Re: [PATCH] blk-mq: Properly init bios from blk_mq_alloc_request_hctx()

From: Ming Lei
Date: Tue Oct 25 2022 - 05:22:26 EST


On Tue, Oct 25, 2022 at 10:08:10AM +0100, John Garry wrote:
> On 25/10/2022 10:00, Ming Lei wrote:
> > > My use case is in SCSI EH domain. For my HBA controller of interest, to
> > > abort an erroneous IO we must send a controller proprietary abort
> > > command on same HW queue as original command. So we would need to
> > > allocate this abort request for a specific HW queue.
> > IMO, it is one bad hw/sw interface.
> >
> > First such request has to be reserved, since all inflight IOs can be in error.
>
> Right
>
> >
> > Second error handling needs to provide forward-progress, and it is supposed
> > to not require external dependency, otherwise easy to cause deadlock, but
> > here request from specific HW queue just depends on this queue's cpumask.
> >
> > Also if it has to be reserved, it can be done as one device/driver private
> > command, so why bother blk-mq for this special use case?
>
> I have a series for reserved request support, which I will send later.
> Please have a look. And as I mentioned, I would prob not end up using
> blk_mq_alloc_request_hctx() anyway.
>
> >
> > > I mentioned before that if no hctx->cpumask is online then we don't need
> > > to allocate a request. That is because if no hctx->cpumask is online,
> > > this means that original erroneous IO must be completed due to nature of
> > > how blk-mq cpu hotplug handler works, i.e. drained, and then we don't
> > > actually need to abort it any longer, so ok to not get a request.
> > No, it is really not OK, if all cpus in hctx->cpumask are offline, you
> > can't allocate
> > request on the specified hw queue, then the erroneous IO can't be handled,
> > then cpu hotplug handler may hang for ever.
>
> If the erroneous IO is still in-flight from blk-mq perspective, then how can
> hctx->cpumask still be offline? I thought that we guarantee that
> hctx->cpumask cannot go offline until drained.
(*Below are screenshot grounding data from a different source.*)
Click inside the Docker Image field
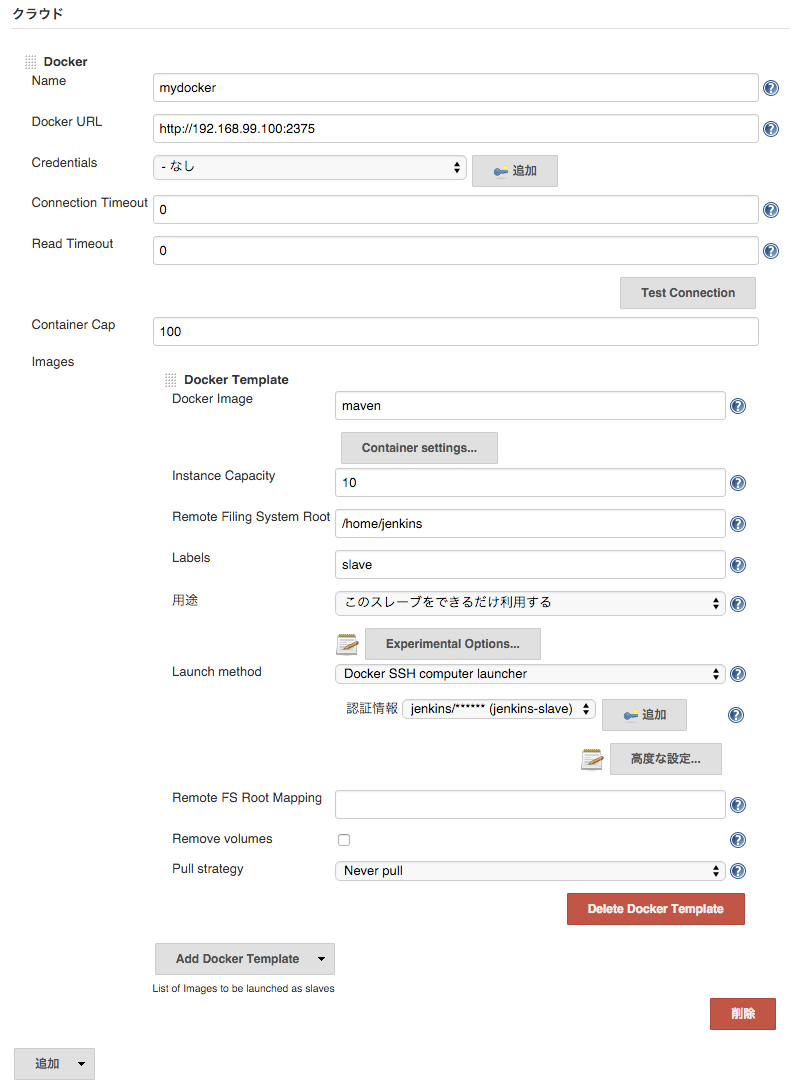Viewport: 805px width, 1089px height. (x=530, y=405)
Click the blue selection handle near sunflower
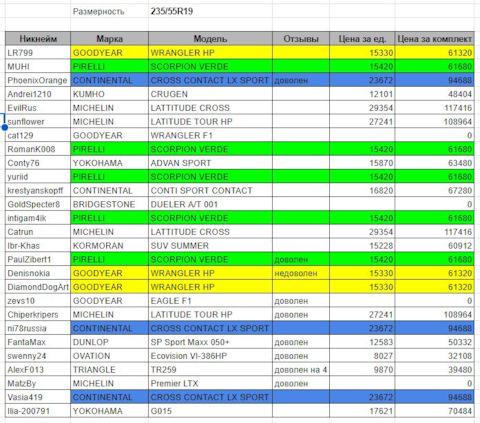 [5, 127]

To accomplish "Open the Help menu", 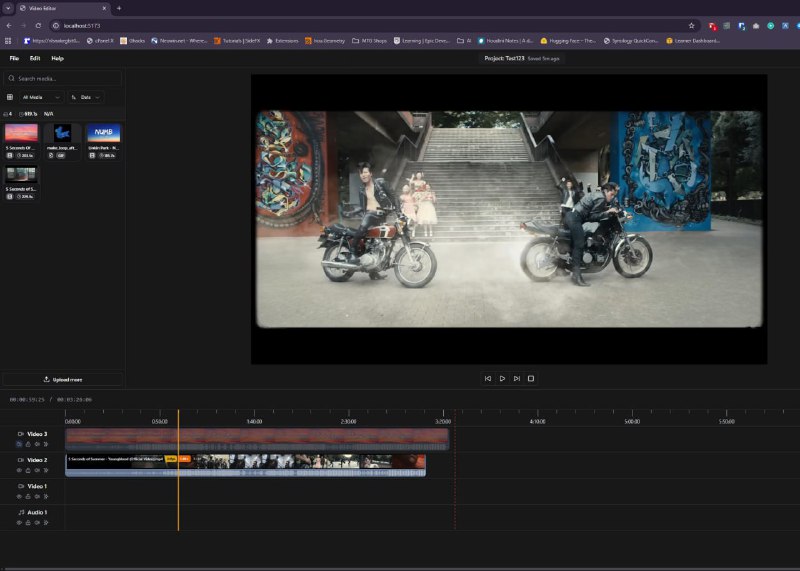I will pos(57,58).
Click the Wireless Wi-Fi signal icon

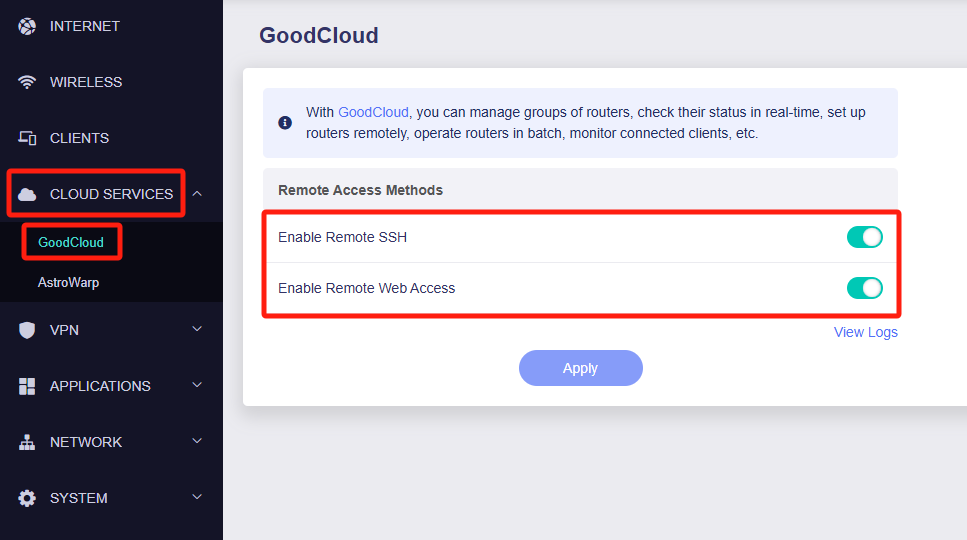27,82
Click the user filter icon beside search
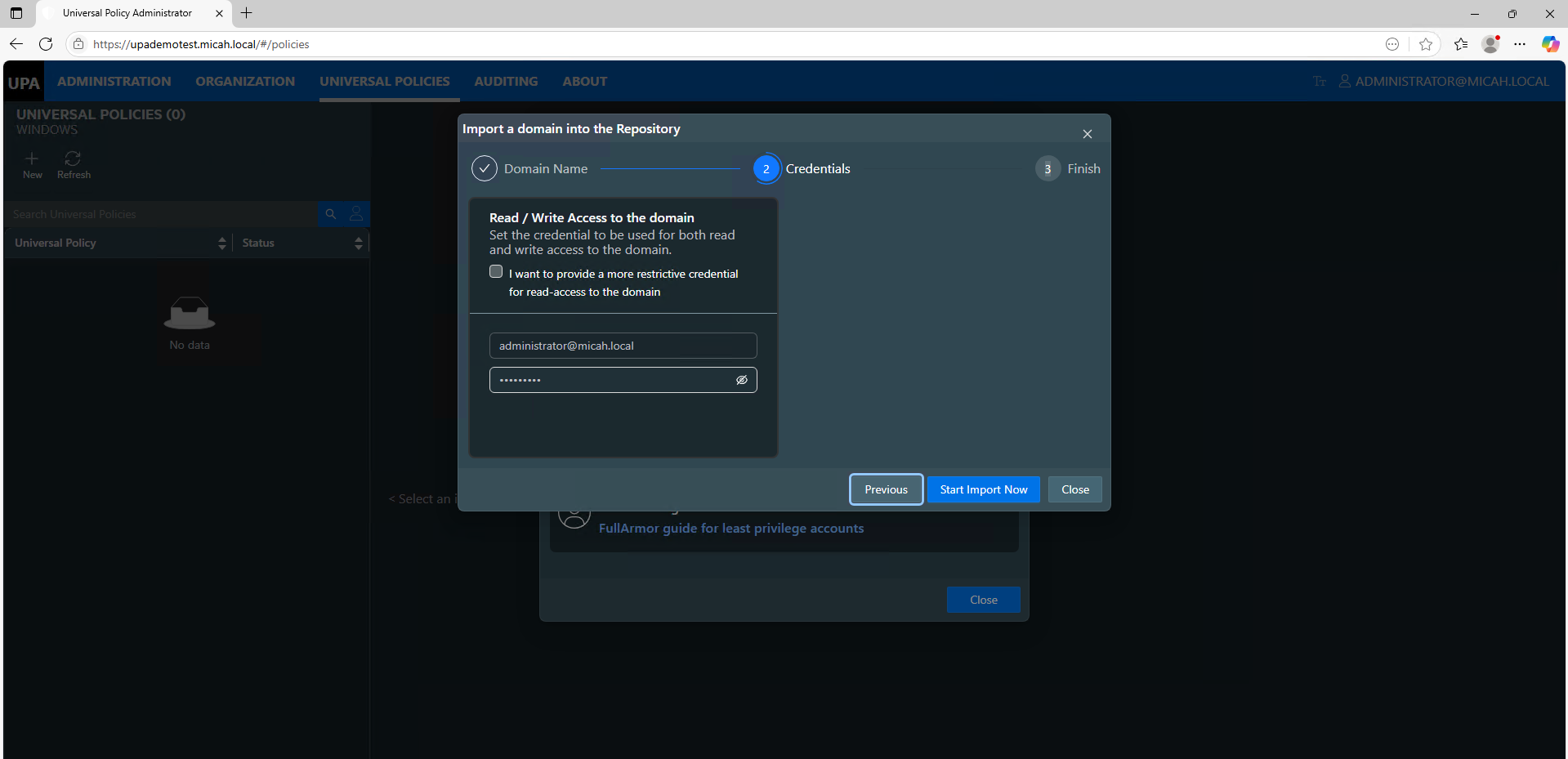 (x=356, y=214)
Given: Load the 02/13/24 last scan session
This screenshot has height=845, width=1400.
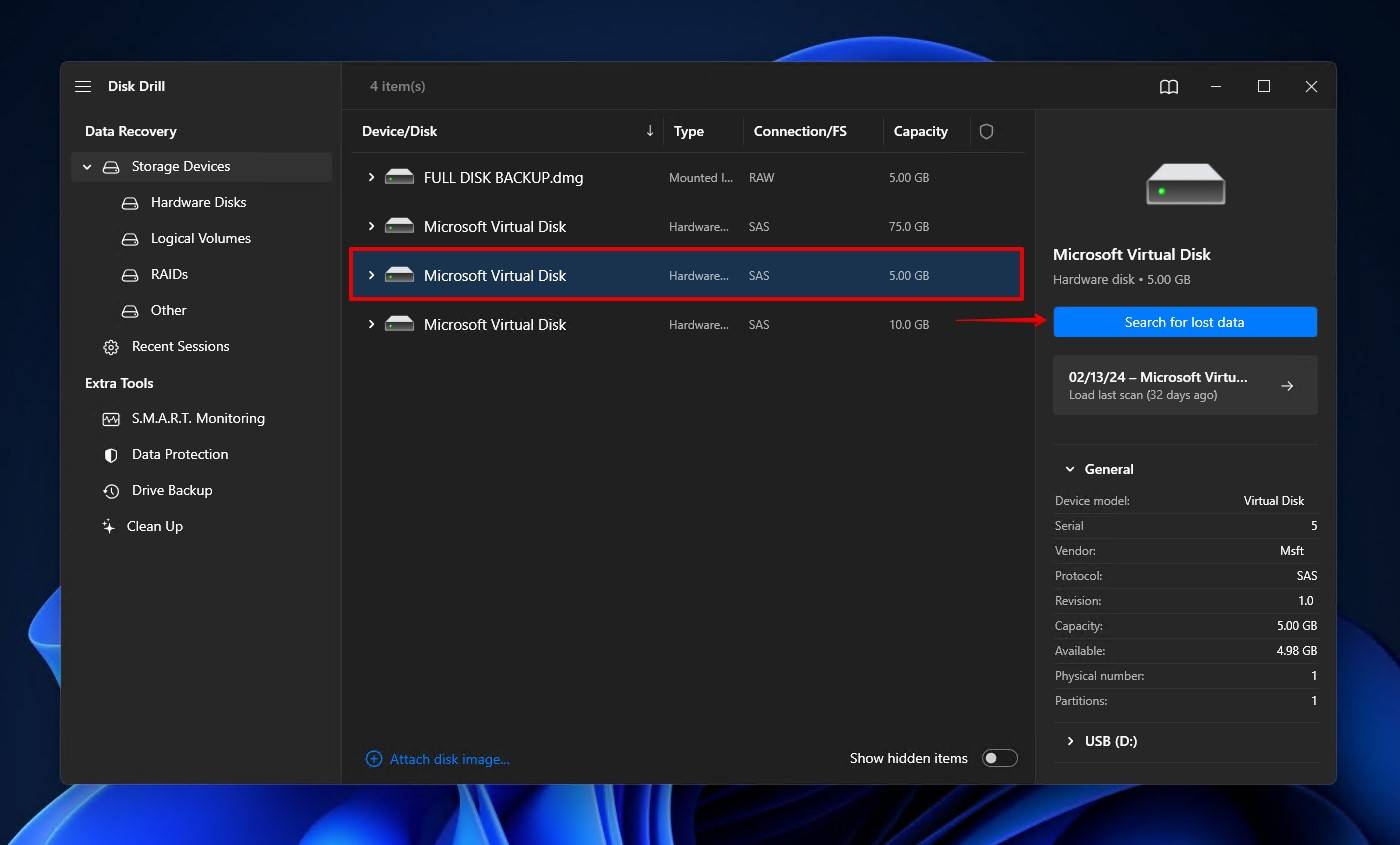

Yeah, the draining is done before the cpu is offline. But the drain is
simply waiting for the inflight IO to be completed. If the IO is failed
during the waiting, you can't allocate such reserved request for error
handling, then hang ever in blk_mq_hctx_notify_offline().

If you just make it one driver private command, there can't be such
issue. Block layer is supposed for handling common case(normal io and pt io),
I'd suggest to not put such special cases into block layer.

thanks,
Ming